Skill Evolution Loop

Security checks across malware telemetry and agentic risk

Overview

This skill is purpose-aligned automation, but it can scan local session logs, create or alter skills/workflows, delete skill directories, and instruct external publishing/sync without strong confirmation gates.

Review before installing. Use only in an environment where the agent is allowed to read local Hermes session logs and modify `~/.hermes` skills/workflows. Prefer `detect`, `run --auto`, and `gc --dry-run` first; do not let an agent run `gc`, `git push`, `clawhub publish`, or `scp` from this skill unless you explicitly approve the exact targets and changes.
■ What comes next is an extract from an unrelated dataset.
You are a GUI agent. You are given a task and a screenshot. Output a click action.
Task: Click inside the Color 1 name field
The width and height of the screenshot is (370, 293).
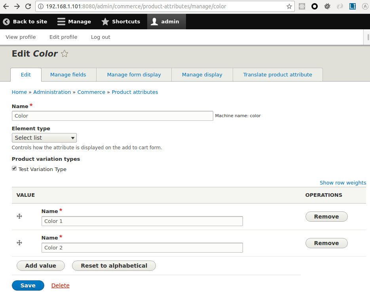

VirusTotal and static scan were clean; the Review verdict comes from the artifact's own high-impact automation and confirmation gaps, not malware telemetry.

SkillSpector

By NVIDIA
Vulnerability Patterns
  • Trigger AbuseOverly Broad Trigger, Shadow Command Trigger, Keyword Baiting Trigger
  • MCP Tool PoisoningHidden Instructions, Unicode Deception, Parameter Description Injection
  • Prompt InjectionInstruction Override, Hidden Instructions, Exfiltration Commands
  • Data ExfiltrationExternal Transmission, Env Variable Harvesting, File System Enumeration
  • Privilege EscalationExcessive Permissions, Sudo/Root Execution, Credential Access
Findings (4)

Description-Behavior Mismatch

High
Confidence
98% confidence
Finding
The file claims a safety mechanism of manual confirmation, but the normal `run` path directly distills tasks, evolves skills, and generates workflows from detected session patterns without checking any approval state in `candidates.json`. In a self-modifying automation engine, that means unreviewed log-derived inputs can drive creation of new skills and orchestrations, increasing the chance of unsafe automation, persistence of bad logic, or propagation of prompt-injected task patterns.

Intent-Code Divergence

High
Confidence
95% confidence
Finding
The top-level documentation says stale auto-generated skills are only marked as deletion candidates, but `run_gc()` actually removes directories by default when `dry_run` is false. This mismatch is dangerous because operators may invoke `gc` expecting a non-destructive review operation and instead suffer irreversible deletion of skills and their contents.

Vague Triggers

Medium
Confidence
84% confidence
Finding
The trigger set includes broad phrases for a high-impact skill that can analyze logs, generate artifacts, and perform GC. Overly broad activation increases the likelihood of accidental invocation, causing the agent to enter a self-modifying or cleanup workflow when the user intended something else.

Missing User Warnings

Medium
Confidence
93% confidence
Finding
The garbage-collection path deletes skill directories automatically during normal execution without an execution-time confirmation prompt or explicit destructive flag. In the context of an automation engine managing local skills, this can cause accidental loss of operational assets, especially because stale status is inferred from file modification time rather than verified runtime usage.

VirusTotal

64/64 vendors flagged this skill as clean.